Medical Evidence: Cognitive Decline and Dementia

The medical evidence showed that John’s cognitive function began to decline in early 2023 and deteriorated rapidly throughout the year. In June 2023, a geriatric assessment revealed mild cognitive impairment. By October 2023, dementia had been diagnosed, and by November 20—the very date the 2023 Will was signed—his condition was described as “advanced.”

The evidence also indicated that no capacity assessment was conducted by the drafting solicitor, who had made no meaningful attempt to confirm that John understood the nature and effect of the 2023 Will. This lapse proved crucial.

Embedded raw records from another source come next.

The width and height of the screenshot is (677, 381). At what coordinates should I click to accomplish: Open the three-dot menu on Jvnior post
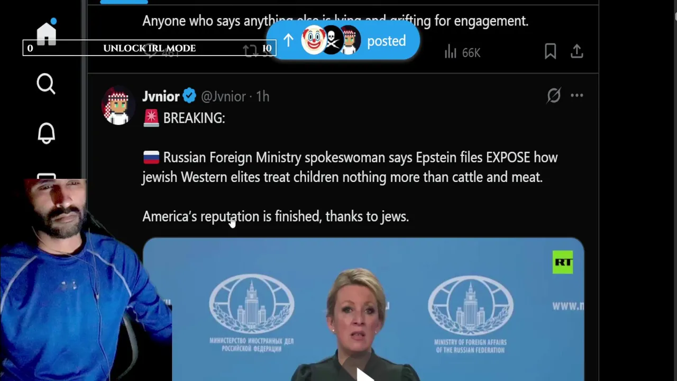coord(577,96)
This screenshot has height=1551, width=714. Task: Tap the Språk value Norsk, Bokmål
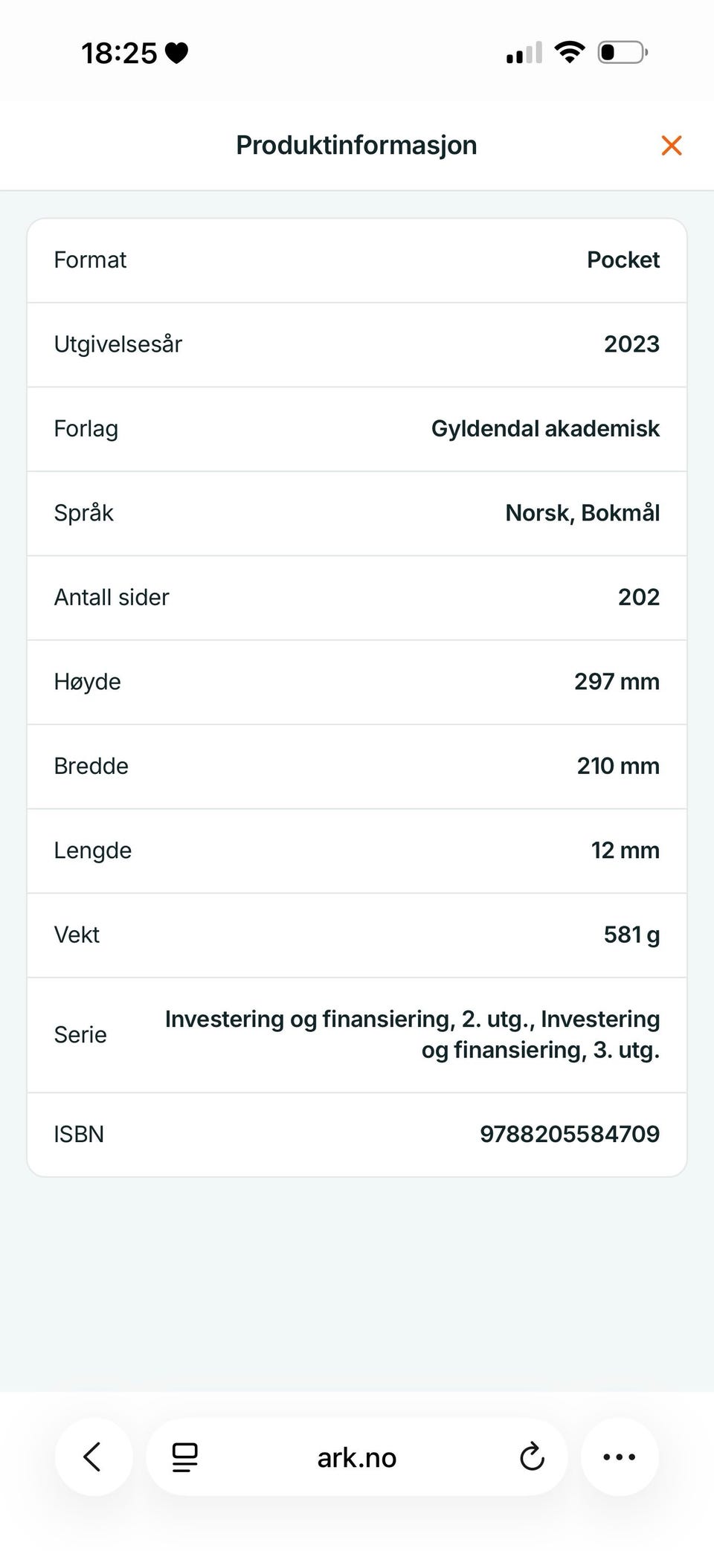pyautogui.click(x=582, y=513)
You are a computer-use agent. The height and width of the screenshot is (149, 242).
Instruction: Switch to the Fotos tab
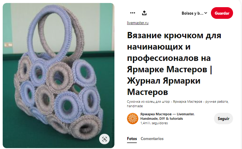[132, 139]
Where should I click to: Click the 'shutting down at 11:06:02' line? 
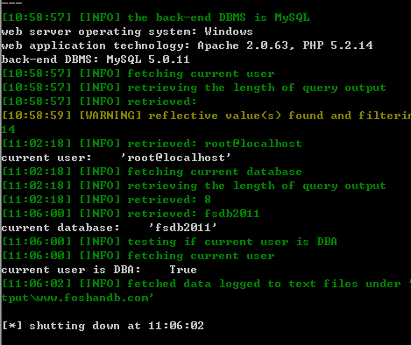click(x=103, y=326)
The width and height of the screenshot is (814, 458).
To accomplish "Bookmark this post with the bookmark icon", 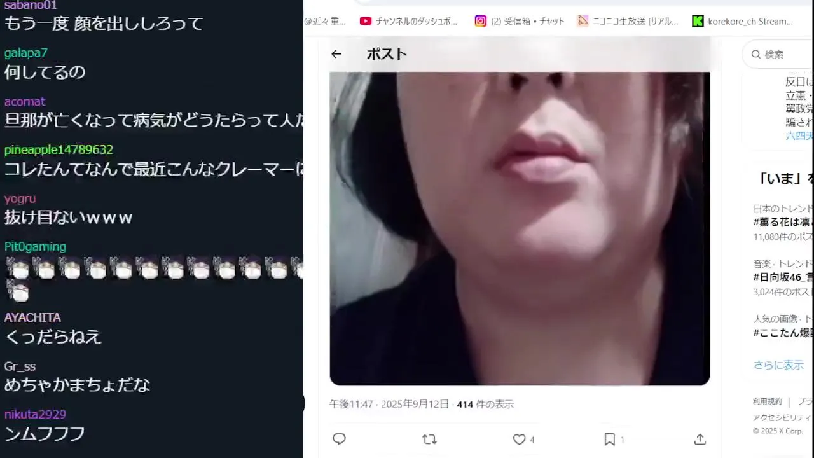I will point(609,439).
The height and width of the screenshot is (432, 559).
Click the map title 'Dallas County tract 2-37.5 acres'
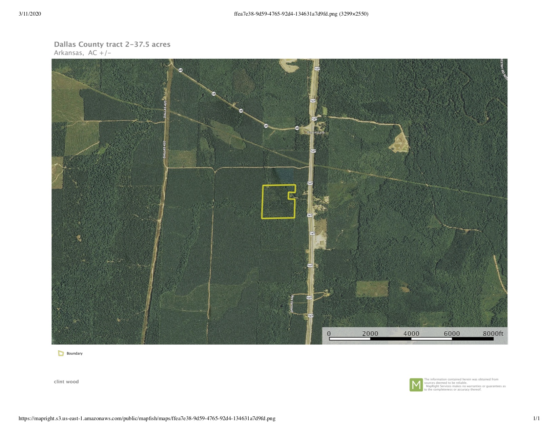click(112, 44)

Legal Framework: Validity of a Will

Citing the Ontario Court of Appeal in Neuberger v. York, 2016 ONCA 191 the Court reaffirmed the four elements required to establish the validity of a will:

  • Due execution;
  • Testamentary capacity;
  • Knowledge and approval of contents; and
  • Absence of undue influence.

    Justice Wojciechowski held that while the 2023 Will may have been formally executed, the absence of testamentary capacity was fatal to its validity. The evidence clearly established that John was cognitively incapable of understanding the implications of the 2023 Will at the time of its execution.

    The Missing Original 2022 Will: Proving a Lost Will

    Although the original 2022 Will could not be located, the Court found that the applicant met the burden to prove a lost will under Sorkos v. Cowderoy, 2006 CanLII 31722, by satisfying the necessary four factors of:

    • due execution of the will;
    • proof of contents of the lost will;
    • particulars tracing possession of the will; and
    • if the presumption of revocation applies, rebuttal of the presumption the will was destroyed by the testator with the intention of revoking it.

    The facts of this case were applied as follows:

    • A copy of the 2022 Will was produced and confirmed to have been duly executed;
    • There was no doubt as to the contents of the 2022 Will;
    • The possession of the 2022 Will was clearly traced to as late as October 2023, where the 2022 Will was then either lost or destroyed at some point between October 2023 and John’s death; and
    • The presumption of revocation did not apply, as John lacked capacity by the time the will disappeared.

    The Additional Question of the $95,000 Transfer

    The Court also addressed a questionable October 2023 transfer of $95,000 from John’s account to Grant. This account was jointly held with Joe and was intended to pass to Joe on death. The Court held that the gift was invalid, as John lacked the requisite mental capacity to make it. Grant was ordered to return the funds.

    Costs Award

    While Joe was successful in validating the 2022 Will and securing his appointment as estate trustee under the 2022 Will, the Court was measured in awarding costs.

    Justice Wojciechowski acknowledged that the litigation ultimately benefited Joe personally—particularly in obtaining exclusive title to John’s real property and recovering the $95,000 transfer—rather than the estate as a whole.

    Applying principles from Westover Estate v. Jolicouer, 2024 ONCA 81, the Court declined to award full indemnity costs. Instead, it granted partial costs of $8,500 to be paid from the estate, rejecting Joe’s full claim of $17,502.98.

    Takeaways

    • Testamentary Capacity Must Always Be Scrutinized – Especially when there is known cognitive decline, lawyers must take steps to document capacity at the time of execution, including formal assessments where appropriate.
    • Solicitors Must Be Diligent – The absence of capacity evidence in a solicitor’s file can be fatal to the validity of a will.
    • Copies of Wills May Be Admitted – So long as the legal test for a lost will is met, courts will accept copies in lieu of originals.
    • Costs Awards Follow Benefit – Even when litigation is necessary, courts will carefully assess who actually benefits from the outcome when determining costs from the estate.

    Conclusion

    The Hamrak (Estate) v. Jobst decision reinforces that diligence, evidence, and precision are indispensable—both in drafting wills and in challenging them—while also illustrating the courts’ balancing act of protecting the true wishes of testators and ensuring fairness in the administration of an estate.

    Thanks for reading and have a great day!